Faut-il couper le micro à Abdelilah Benkirane ? La question revient avec insistance à mesure que le secrétaire général du Parti de la justice et du développement (PJD) multiplie les sorties publiques au ton offensif. L’ancien chef du gouvernement (2011-2017), écarté du pouvoir central depuis, continue d’occuper l’espace politique et médiatique en misant sur un registre très personnel, direct, parfois brutal.
Dernier épisode en date : sa demande explicite de limoger un gouverneur à Guelmim, qu’il accuse d’avoir refusé de serrer la main à un élu du PJD en le jugeant « indigne ». L’affaire, locale en apparence, a été projetée au niveau national par Benkirane lui-même, via ses interventions filmées et diffusées sur les réseaux sociaux. Il ne s’agit plus seulement de dénoncer un incident protocolaire, mais de mettre en accusation l’autorité territoriale, donc l’État, au nom d’un supposé affront.
Cette méthode est désormais sa signature. Benkirane transforme chaque prise de parole en séquence virale : discours improvisés dans son salon, mises en scène de confidences politiques, mise en cause de responsables publics.
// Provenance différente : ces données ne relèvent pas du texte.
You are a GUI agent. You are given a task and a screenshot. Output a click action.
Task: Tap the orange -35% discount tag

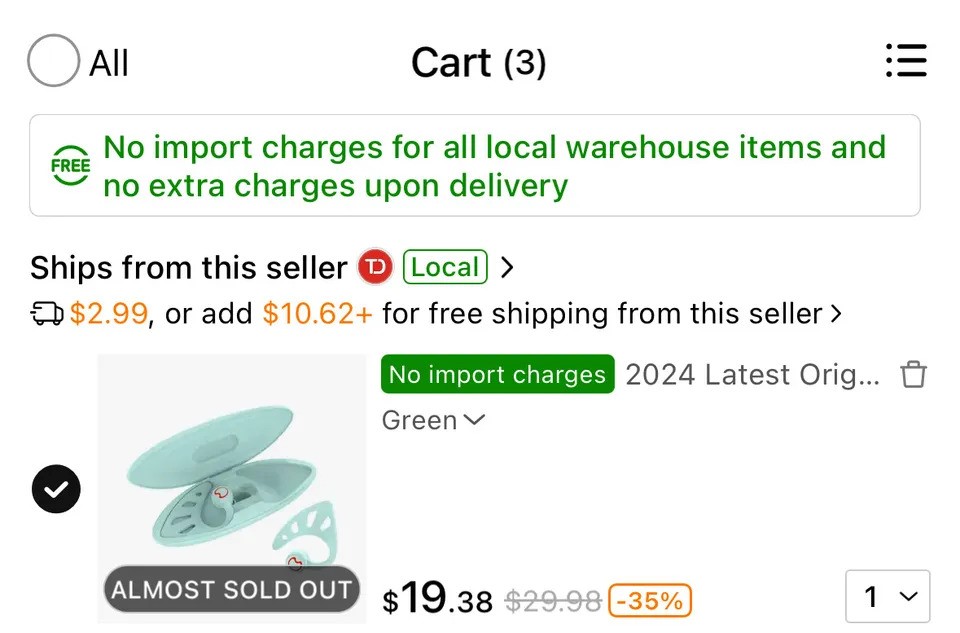click(651, 600)
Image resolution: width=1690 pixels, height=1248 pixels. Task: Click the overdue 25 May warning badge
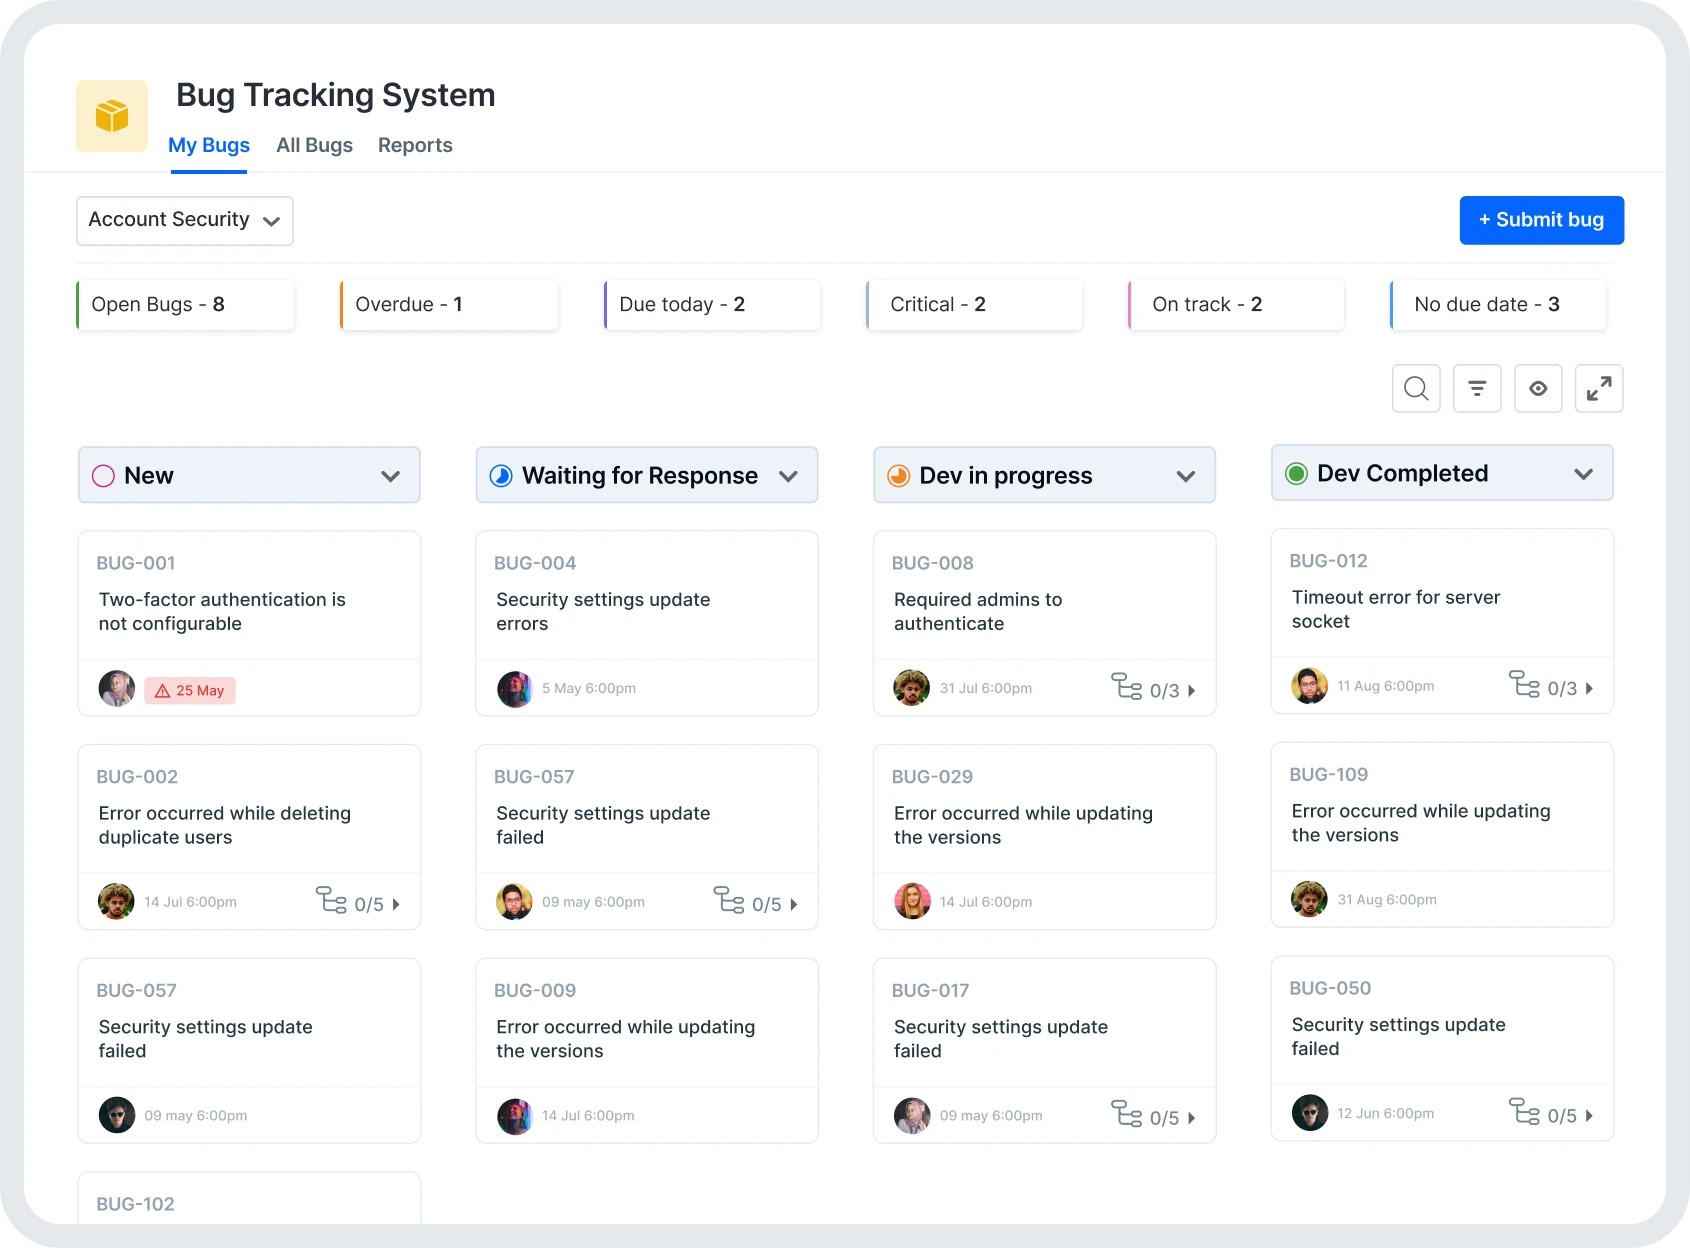(190, 690)
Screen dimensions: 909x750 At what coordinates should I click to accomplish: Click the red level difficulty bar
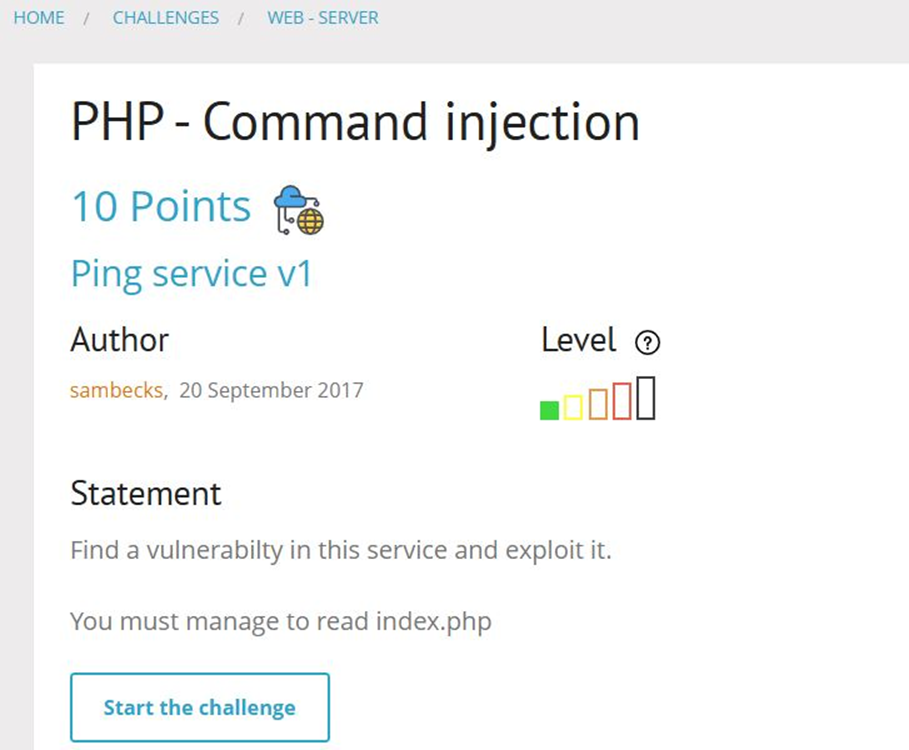624,401
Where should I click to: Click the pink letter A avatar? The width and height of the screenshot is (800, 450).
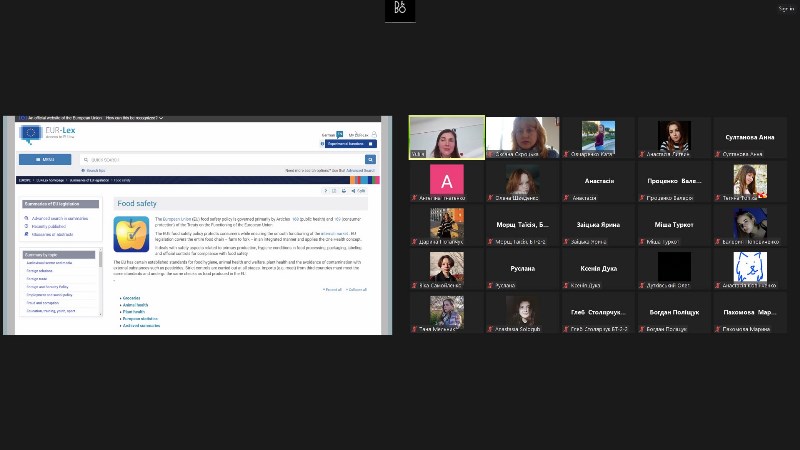pos(446,180)
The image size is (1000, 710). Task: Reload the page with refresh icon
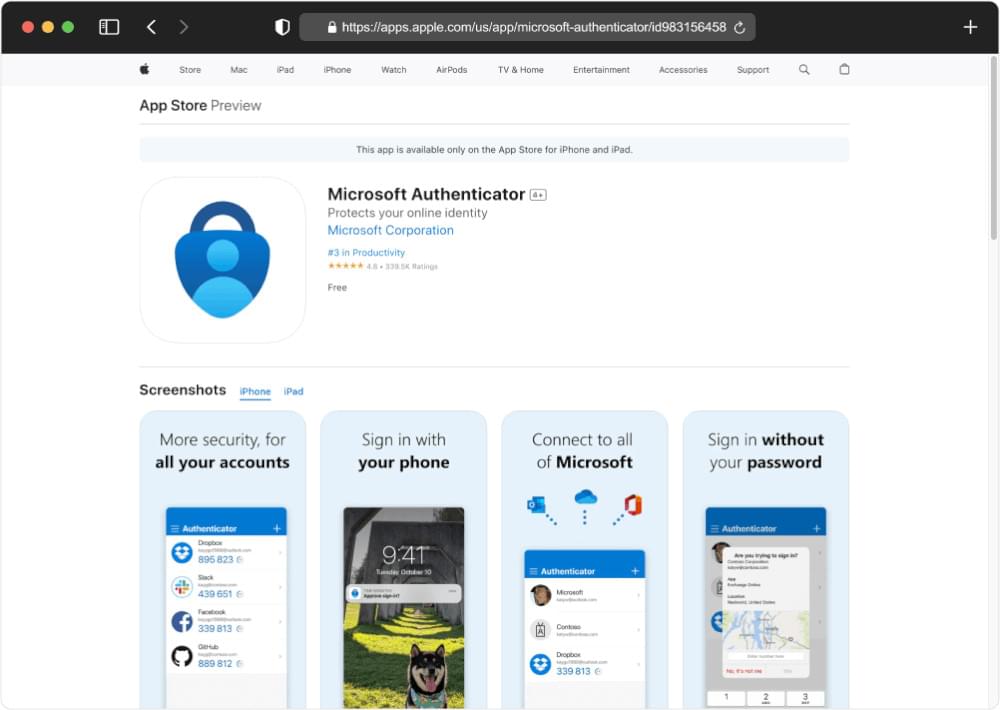[x=740, y=28]
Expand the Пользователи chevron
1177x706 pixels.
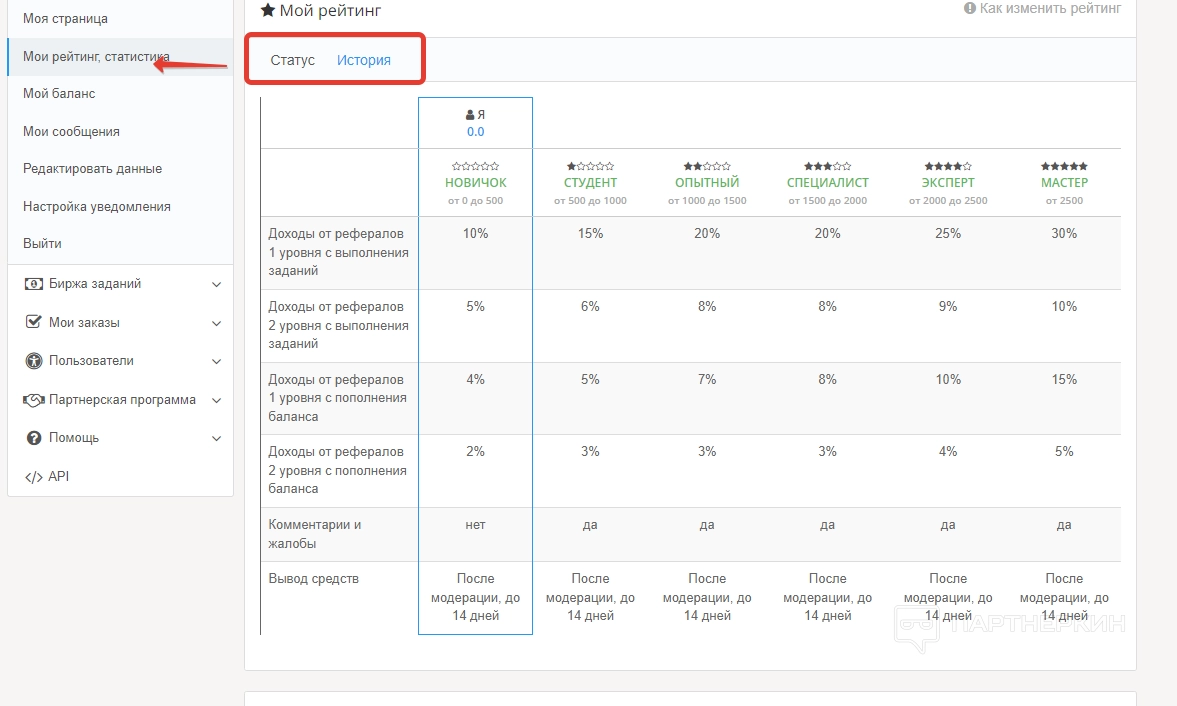217,362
Il sait que les extraits tournent vite, récoltent des réactions, structurent une narration : celle d’un leader injustement tenu à l’écart et prêt, dit-il, à revenir aux commandes.
Officiellement, il justifie ces diatribes comme un devoir moral : « défendre les citoyens », pas seulement son parti. Dans les faits, son registre relève plus de la pression publique que du travail institutionnel. Il s’agit moins d’un plaidoyer programmatique que d’un bras de fer permanent où il se pose en recours, face à un gouvernement qu’il présente comme incompétent ou déconnecté.
Cette stratégie inquiète jusque dans son propre camp. Au sein du PJD, des voix appellent à professionnaliser la communication du parti, à désigner un porte-parole, à encadrer les déclarations, et à éviter les dérapages qui brouillent le discours politique islamiste au profit d’un culte de la personnalité.
En creux, une question : Benkirane sert-il encore son parti — ou se sert-il surtout lui-même ?
Au fond, la question n’est pas tant de « couper le micro » à Abdelilah Benkirane que de s’interroger sur le contrat démocratique que le Maroc souhaite nourrir. Faut-il encourager des débats politiques structurés, fondés sur les idées et les propositions, ou laisser prospérer un feuilleton d’invectives et de polémiques alimenté par les réseaux sociaux ? À court terme, la stratégie du bruit assure à Benkirane une visibilité certaine et réactive son aura populiste. Mais à moyen terme, elle risque d’affaiblir le message du PJD, brouillant la frontière entre leadership politique et agitation médiatique. Dans un contexte où la parole publique devrait servir la clarté du débat démocratique, le verbe de Benkirane, s’il ne se discipline pas, pourrait bien se transformer en écho stérile.